In civil cases, the burden of proof rests upon the plaintiff, who is required to establish his case by a preponderance of evidence. 15 As the rule indicates, preponderant evidence refers to evidence that is of greater weight, or more convincing, than the evidence offered in opposition to it. It is proof that leads the trier of facts to find that the existence of the contested fact is more probable than its nonexistence. 16
In this case, we find that in order to properly ventilate the claims of the parties, and considering further that the current certificate of title of the subject property is under petitioner's name, a re-trial of the case is proper. The rights of the parties over the subject property may be accurately determined if both parties are given the opportunity to present their respective evidence. Accordingly, the Answer of petitioner is admitted and the RTC is ordered to conduct further proceedings, thereafter, to weigh the evidence of both parties in order to determine their rights over the subject property.
WHEREFORE, the petition is hereby GRANTED. The Decision of the Court of Appeals is SET ASIDE and this case is REMANDED to the Regional Trial Court of Angeles City, Branch 60. The RTC is ordered to admit petitioner's Answer and proceed to trial with reasonable dispatch.
SO ORDERED."
Very truly yours,
(SGD.) WILFREDO V. LAPITANDivision Clerk of Court
Footnotes
1.Rollo, pp. 13-33.
2.Id. at 38-46; penned by Associate Justice Florito S. Macalino, and concurred in by Associate Justices Mariflor P. Punzalan Castillo and Zenaida T. Galapate-Laguilles.
3.Id. at 140-143; penned by Presiding Judge Ofelia Tuazon Pinto.
4.Id. at 144-146.
5.Id. at 72.
6.Id. at 73-74.
7.Id. at 20.
8.Kilosbayan Foundation, et al. v. Judge Janolo, Jr., et al., 640 Phil. 33, 58 (2010).

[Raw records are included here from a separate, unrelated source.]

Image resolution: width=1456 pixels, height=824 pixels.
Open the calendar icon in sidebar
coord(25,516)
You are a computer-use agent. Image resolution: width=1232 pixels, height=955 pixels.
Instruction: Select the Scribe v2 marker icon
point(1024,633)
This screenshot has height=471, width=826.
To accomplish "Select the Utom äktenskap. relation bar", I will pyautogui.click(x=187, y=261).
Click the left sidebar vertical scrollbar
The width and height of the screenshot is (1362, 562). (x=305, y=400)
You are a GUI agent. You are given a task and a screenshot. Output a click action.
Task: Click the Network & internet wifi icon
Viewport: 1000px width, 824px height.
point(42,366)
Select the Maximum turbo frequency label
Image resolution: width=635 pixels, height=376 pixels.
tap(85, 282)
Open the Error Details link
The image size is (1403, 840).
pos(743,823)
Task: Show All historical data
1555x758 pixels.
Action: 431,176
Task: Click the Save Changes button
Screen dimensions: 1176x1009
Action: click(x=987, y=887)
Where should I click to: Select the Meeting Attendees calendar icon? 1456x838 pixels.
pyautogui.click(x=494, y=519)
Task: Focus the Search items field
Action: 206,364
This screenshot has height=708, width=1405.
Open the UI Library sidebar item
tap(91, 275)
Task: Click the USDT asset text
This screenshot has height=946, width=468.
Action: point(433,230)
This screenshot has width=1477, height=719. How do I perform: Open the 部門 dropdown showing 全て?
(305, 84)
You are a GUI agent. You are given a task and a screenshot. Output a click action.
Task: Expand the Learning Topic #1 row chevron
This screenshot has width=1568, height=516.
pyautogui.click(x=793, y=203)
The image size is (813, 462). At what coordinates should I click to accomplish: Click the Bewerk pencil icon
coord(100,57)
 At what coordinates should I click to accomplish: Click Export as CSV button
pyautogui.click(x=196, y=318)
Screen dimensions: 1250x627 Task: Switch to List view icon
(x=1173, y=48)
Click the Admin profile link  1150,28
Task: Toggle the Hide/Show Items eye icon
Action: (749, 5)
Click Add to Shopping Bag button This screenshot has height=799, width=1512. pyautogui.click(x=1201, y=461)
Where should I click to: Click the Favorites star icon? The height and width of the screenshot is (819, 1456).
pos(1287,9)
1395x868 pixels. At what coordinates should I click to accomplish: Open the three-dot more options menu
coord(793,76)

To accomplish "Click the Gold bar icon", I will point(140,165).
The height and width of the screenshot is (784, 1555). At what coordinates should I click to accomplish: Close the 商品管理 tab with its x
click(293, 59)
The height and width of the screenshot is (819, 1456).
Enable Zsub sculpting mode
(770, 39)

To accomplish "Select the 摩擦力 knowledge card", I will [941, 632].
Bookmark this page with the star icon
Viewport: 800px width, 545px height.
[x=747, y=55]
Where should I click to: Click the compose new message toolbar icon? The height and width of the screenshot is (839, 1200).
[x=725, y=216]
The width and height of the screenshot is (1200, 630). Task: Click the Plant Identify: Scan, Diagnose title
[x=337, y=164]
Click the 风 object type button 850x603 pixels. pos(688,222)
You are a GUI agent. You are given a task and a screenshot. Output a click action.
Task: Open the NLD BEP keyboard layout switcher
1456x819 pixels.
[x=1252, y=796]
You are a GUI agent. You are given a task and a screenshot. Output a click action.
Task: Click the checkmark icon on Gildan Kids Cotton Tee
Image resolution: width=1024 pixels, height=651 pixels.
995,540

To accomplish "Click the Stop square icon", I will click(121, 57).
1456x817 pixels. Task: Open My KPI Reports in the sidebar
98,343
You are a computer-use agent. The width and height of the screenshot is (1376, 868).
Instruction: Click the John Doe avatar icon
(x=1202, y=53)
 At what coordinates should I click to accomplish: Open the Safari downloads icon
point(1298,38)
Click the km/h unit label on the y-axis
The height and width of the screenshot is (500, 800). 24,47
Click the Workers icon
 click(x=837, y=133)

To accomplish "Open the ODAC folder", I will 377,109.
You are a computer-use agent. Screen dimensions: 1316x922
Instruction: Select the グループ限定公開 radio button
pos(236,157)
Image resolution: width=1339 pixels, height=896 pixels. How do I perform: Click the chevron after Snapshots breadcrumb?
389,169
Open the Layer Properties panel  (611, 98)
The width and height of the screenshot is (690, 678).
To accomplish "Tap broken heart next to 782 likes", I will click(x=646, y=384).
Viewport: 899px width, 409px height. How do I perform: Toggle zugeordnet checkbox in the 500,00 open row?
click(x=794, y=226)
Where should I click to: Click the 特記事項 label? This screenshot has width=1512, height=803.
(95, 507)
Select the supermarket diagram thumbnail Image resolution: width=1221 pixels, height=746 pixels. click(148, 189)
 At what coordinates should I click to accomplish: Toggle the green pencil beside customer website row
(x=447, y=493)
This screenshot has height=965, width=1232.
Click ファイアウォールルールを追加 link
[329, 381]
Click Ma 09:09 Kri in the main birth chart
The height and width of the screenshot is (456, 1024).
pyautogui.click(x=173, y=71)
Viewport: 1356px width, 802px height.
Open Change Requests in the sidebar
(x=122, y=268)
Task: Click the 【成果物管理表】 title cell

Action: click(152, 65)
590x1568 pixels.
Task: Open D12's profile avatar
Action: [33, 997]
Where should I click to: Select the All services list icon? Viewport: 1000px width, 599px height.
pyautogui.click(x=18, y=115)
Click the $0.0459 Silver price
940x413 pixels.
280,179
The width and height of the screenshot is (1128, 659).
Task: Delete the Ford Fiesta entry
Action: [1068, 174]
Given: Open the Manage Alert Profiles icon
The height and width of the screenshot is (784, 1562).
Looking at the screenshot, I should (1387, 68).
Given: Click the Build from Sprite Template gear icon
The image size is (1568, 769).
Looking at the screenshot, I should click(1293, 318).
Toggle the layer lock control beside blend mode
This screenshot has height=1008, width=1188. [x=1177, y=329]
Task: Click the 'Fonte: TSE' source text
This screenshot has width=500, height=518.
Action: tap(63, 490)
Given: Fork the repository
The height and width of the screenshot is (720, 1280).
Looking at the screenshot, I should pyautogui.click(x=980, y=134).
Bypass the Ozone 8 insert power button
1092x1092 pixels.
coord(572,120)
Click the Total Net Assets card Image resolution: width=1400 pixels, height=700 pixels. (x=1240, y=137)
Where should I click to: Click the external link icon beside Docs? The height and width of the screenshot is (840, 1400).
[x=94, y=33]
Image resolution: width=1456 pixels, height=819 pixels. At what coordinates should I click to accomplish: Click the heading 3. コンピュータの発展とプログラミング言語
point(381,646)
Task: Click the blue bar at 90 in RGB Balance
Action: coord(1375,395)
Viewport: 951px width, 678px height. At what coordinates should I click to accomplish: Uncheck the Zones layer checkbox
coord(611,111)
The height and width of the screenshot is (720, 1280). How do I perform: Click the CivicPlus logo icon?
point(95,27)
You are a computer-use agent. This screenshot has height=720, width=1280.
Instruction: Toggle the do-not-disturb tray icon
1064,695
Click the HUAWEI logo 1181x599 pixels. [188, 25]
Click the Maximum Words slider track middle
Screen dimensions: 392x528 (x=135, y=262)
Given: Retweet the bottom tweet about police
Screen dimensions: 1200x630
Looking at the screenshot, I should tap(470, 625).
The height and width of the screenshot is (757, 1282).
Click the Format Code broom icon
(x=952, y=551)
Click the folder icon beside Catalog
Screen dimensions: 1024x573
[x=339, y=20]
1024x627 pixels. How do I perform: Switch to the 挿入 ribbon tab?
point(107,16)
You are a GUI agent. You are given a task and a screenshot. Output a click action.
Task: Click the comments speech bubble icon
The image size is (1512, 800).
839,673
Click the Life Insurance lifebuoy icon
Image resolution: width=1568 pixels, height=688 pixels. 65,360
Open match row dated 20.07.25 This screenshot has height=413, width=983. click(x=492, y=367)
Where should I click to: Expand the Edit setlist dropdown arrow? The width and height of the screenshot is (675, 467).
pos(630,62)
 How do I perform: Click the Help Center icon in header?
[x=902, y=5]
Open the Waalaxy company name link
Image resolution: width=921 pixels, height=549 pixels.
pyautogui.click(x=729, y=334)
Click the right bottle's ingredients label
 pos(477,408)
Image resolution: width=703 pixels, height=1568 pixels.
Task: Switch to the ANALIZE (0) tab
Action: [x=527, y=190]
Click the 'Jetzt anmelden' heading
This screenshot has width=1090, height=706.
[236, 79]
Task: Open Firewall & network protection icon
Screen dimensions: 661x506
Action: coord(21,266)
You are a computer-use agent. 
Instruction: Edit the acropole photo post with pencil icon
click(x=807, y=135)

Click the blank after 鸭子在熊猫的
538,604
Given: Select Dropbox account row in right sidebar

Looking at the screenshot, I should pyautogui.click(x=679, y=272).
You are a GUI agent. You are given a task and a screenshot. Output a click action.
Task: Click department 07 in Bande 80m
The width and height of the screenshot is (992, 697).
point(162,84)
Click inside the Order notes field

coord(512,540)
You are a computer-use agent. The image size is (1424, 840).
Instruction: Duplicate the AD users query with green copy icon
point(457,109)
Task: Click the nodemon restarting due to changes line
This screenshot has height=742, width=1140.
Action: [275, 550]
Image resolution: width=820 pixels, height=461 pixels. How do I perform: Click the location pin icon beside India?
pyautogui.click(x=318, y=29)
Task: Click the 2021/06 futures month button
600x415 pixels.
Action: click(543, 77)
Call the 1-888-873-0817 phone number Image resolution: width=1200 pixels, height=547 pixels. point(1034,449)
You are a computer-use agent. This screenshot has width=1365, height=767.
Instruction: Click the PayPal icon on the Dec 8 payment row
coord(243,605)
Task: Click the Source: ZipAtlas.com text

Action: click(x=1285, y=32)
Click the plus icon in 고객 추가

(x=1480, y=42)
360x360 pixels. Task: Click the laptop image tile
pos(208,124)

9.Otero v. Tan, 692 Phil. 714, 725 (2012).
10.Id.
11.Id. at 726-727.
12.Country Bankers Insurance Corp. v. Lagman, 669 Phil. 205, 216 (2011).
13.Rollo, pp. 114-115.
14.Lara's Gift and Decors, Inc. v. PNB General Insurers Co., Inc., et al., G.R. Nos. 230429-30, January 24, 2018.
15.Spouses De Leon, et al. v. Bank of the Philippine Islands, 721 Phil. 839, 848 (2013).
16.Heirs of Villanueva v. Heirs of Mendoza, G.R. No. 209132, June 5, 2017, 825 SCRA 513, 525-526.